Als der Vorsitzende Richter Jörg Weber-Schmitz den Saal betritt, starrt der Angeklagte, wie in an den vorherigen Verhandelungstagen, regungslos auf den Boden. Auch als Staatsanwalt Florian Janzon mit seinem Plädoyer beginnt, kommt vom Angeklagten keine Reaktion. Die Vorwürfe gegen den Mann, der seit 2009 als Altenpfleger gearbeitet hat, wiegen schwer:

"Der Angeklagte hat sechs Frauen schwer missbraucht", führt der Hagener Staatsanwalt aus, "dabei wusste er, dass sie hilflos waren, dass sie hochbetagt waren." Für insgesamt 15 Taten ist Torben S. seit Januar angeklagt – denn diese sind ihm zweifelsohne nachzuweisen. Ermittler fanden beim Ennepetaler Videos und Fotos seiner Missbrauchs- und Vergewaltigungstaten, die er abgespeichert hatte, um darauf masturbieren zu können.

"Verrate mich nicht"

Durch einen Zufall war die Polizei auf Torben S. aufmerksam geworden.

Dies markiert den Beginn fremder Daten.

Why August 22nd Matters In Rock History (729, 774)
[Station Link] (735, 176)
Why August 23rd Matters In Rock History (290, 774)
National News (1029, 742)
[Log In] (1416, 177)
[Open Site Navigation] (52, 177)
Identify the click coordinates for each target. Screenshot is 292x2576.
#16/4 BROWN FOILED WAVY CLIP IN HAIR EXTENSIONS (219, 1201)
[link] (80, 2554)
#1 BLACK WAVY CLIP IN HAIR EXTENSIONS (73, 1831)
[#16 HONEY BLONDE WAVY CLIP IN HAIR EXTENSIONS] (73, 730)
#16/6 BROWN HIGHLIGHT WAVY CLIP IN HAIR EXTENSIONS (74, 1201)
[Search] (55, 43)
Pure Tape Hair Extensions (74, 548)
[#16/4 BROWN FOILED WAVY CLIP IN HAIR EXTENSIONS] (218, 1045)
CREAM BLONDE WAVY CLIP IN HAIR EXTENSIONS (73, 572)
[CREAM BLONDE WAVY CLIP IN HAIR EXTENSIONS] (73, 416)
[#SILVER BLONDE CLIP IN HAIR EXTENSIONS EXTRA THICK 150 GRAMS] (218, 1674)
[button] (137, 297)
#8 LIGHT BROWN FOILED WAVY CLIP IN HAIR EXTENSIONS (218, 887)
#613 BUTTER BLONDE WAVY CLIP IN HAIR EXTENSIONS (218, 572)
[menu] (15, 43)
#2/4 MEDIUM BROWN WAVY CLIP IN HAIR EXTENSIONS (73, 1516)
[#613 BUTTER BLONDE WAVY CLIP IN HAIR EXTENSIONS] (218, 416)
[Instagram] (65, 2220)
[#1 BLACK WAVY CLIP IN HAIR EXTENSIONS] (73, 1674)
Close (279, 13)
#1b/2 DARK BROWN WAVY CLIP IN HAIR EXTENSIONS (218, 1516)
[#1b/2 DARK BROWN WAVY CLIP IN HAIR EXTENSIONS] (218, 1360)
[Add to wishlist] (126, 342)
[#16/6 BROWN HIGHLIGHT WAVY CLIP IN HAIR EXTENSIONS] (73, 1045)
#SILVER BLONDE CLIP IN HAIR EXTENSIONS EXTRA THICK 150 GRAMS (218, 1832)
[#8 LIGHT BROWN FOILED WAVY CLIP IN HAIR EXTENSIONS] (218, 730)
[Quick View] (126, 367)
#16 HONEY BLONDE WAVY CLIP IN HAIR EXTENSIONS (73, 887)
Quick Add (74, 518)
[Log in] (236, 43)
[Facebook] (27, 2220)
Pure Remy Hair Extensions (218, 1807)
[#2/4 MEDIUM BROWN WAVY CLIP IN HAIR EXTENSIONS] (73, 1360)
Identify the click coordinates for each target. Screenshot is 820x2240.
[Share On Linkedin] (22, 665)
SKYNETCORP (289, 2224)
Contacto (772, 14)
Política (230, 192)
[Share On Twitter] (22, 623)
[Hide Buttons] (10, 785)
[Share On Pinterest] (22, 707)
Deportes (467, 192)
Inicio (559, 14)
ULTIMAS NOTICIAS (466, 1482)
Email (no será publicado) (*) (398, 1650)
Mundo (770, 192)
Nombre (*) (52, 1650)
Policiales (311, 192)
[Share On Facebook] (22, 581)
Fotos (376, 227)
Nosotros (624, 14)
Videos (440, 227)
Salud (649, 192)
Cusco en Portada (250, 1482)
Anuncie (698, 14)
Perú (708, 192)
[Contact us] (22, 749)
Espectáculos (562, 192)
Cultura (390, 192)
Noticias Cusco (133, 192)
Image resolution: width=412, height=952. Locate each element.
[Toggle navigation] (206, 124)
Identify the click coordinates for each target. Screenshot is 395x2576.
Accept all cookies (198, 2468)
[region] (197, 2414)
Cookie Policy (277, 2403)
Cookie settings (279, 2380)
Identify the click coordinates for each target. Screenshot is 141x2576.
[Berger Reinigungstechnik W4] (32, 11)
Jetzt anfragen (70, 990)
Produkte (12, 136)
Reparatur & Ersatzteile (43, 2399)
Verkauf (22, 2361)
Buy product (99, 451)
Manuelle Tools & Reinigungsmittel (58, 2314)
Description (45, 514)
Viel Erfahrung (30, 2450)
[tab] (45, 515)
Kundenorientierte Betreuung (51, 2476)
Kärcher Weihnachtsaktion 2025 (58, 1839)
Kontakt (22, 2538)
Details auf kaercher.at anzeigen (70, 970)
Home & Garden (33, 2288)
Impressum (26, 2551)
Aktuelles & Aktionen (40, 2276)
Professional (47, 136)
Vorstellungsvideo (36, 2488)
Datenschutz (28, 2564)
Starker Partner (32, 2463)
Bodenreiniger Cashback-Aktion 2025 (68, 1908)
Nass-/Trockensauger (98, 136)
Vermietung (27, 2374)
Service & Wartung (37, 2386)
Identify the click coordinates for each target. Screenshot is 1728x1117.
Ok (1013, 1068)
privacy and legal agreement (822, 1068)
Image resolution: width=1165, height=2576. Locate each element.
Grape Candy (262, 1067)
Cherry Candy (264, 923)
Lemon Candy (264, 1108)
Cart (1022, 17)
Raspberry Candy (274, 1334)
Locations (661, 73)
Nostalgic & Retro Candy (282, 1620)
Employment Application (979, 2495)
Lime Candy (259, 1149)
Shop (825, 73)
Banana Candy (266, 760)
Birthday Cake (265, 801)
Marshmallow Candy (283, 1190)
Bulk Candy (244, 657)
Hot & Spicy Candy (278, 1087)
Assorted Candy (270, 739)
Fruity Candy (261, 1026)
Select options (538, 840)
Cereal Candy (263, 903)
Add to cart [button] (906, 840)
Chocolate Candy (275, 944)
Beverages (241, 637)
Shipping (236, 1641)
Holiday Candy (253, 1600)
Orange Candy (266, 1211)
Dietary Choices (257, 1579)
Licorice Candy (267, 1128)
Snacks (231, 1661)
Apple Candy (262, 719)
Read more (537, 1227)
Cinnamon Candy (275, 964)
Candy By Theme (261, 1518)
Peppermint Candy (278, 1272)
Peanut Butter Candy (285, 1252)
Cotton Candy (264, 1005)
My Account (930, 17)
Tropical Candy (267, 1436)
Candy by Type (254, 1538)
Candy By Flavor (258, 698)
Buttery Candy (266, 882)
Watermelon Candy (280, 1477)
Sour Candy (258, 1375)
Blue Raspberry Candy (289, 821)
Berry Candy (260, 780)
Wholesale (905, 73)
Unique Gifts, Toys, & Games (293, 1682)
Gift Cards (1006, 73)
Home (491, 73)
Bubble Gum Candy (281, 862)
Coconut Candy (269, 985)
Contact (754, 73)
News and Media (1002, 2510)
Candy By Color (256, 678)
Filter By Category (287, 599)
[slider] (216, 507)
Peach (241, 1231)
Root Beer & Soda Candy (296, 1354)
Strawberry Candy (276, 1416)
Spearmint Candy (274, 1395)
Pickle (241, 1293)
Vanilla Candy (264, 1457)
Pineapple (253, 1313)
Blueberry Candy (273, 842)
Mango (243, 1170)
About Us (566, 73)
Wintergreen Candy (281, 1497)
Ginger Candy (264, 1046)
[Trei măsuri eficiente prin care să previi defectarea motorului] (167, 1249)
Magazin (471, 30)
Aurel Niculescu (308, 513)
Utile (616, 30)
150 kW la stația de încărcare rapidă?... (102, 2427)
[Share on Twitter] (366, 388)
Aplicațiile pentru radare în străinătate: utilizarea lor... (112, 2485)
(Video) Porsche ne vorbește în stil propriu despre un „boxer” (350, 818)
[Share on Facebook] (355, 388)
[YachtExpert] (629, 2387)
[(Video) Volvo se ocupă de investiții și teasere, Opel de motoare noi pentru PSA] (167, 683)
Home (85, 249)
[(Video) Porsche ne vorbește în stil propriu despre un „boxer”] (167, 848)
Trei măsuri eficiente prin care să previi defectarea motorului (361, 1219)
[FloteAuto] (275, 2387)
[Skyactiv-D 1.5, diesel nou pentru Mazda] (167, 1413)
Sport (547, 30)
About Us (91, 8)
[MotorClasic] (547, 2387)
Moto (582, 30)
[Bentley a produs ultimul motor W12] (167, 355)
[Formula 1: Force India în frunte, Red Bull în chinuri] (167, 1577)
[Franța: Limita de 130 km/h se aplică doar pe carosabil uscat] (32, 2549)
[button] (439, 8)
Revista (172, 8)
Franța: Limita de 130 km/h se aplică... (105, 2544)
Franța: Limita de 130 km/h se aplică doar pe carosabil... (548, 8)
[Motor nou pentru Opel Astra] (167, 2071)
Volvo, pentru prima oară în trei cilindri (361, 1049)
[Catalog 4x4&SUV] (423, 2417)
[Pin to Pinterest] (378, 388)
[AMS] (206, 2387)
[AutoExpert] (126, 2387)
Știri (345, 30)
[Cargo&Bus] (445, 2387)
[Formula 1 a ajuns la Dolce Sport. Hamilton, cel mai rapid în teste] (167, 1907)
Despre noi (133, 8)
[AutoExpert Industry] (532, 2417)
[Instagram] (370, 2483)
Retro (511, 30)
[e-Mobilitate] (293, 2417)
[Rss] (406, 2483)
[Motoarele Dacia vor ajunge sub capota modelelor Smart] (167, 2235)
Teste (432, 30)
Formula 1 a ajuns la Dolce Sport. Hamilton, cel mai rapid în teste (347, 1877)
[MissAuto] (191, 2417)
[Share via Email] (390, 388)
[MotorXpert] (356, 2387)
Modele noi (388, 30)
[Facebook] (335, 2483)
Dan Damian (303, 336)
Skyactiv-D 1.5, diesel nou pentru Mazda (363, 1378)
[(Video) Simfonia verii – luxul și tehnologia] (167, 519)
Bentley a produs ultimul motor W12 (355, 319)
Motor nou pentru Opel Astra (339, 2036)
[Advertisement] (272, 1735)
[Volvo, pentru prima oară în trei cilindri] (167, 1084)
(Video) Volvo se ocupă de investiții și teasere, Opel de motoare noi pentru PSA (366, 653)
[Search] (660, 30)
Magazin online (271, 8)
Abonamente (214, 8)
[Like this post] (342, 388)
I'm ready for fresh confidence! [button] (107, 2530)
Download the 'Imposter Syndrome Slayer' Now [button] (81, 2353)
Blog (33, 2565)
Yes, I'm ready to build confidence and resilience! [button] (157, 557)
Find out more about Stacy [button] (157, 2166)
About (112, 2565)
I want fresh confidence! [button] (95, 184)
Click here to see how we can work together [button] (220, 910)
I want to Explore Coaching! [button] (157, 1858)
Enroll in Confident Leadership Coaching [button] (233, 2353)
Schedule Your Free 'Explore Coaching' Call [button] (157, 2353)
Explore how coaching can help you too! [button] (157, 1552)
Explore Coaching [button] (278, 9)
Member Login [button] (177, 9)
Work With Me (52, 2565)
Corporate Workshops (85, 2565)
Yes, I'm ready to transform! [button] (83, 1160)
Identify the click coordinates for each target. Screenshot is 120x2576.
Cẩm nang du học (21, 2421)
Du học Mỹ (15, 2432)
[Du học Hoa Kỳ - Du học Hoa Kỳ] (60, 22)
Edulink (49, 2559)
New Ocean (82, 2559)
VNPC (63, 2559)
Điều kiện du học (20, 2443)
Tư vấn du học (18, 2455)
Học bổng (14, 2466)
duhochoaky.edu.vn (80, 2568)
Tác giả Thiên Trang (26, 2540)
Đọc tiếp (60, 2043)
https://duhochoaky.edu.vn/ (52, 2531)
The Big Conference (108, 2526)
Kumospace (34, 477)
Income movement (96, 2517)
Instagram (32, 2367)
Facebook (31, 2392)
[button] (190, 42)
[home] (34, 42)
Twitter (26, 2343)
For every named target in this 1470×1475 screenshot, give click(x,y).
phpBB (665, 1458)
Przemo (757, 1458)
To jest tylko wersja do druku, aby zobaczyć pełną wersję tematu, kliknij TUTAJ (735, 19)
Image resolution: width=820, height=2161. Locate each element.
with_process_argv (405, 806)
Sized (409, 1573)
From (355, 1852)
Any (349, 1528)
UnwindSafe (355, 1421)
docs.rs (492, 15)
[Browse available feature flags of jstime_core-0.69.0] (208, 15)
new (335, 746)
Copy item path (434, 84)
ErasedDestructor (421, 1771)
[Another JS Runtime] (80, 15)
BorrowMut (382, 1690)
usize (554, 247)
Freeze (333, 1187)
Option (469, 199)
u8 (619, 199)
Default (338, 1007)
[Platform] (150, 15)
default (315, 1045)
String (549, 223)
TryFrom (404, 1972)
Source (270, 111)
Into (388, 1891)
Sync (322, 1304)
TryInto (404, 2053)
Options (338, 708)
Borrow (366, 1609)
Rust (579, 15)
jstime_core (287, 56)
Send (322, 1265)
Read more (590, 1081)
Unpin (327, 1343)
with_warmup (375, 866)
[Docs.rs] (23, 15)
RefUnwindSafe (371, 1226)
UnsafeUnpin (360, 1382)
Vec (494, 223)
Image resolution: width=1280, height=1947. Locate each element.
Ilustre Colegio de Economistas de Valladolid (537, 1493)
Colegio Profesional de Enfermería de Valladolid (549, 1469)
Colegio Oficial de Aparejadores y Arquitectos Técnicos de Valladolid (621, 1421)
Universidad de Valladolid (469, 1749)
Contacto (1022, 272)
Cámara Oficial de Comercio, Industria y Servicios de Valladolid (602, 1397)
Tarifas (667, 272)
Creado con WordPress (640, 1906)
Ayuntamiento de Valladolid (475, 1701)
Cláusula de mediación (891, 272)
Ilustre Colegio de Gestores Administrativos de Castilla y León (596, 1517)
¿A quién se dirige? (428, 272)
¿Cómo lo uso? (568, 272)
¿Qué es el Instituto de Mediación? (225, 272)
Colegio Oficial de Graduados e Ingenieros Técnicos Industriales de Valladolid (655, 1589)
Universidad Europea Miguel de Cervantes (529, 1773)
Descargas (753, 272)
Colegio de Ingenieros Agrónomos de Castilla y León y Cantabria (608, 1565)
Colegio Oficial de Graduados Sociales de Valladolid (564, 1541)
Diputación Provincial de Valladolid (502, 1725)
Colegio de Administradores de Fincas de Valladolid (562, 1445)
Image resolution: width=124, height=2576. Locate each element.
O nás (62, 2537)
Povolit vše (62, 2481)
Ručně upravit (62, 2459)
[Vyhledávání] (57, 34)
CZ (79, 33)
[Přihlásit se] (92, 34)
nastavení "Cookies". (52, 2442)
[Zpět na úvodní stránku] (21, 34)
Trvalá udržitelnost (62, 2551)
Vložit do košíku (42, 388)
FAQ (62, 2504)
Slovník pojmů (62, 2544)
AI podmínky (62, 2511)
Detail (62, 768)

Ein Arbeitskollege hatte den Vater eines elf Jahre alten Sohnes nackt im Zimmer einer Heimbewohnerin erwischt, als dieser die bettlägerige und schwerdemente Frau offenbar entkleidet hatte und mit erigiertem Penis an ihrem Bett stand. "Verrate mich nicht", bat der Angeklagte seinen Kollegen, der den Vorfall zunächst nur intern gemeldet hatte.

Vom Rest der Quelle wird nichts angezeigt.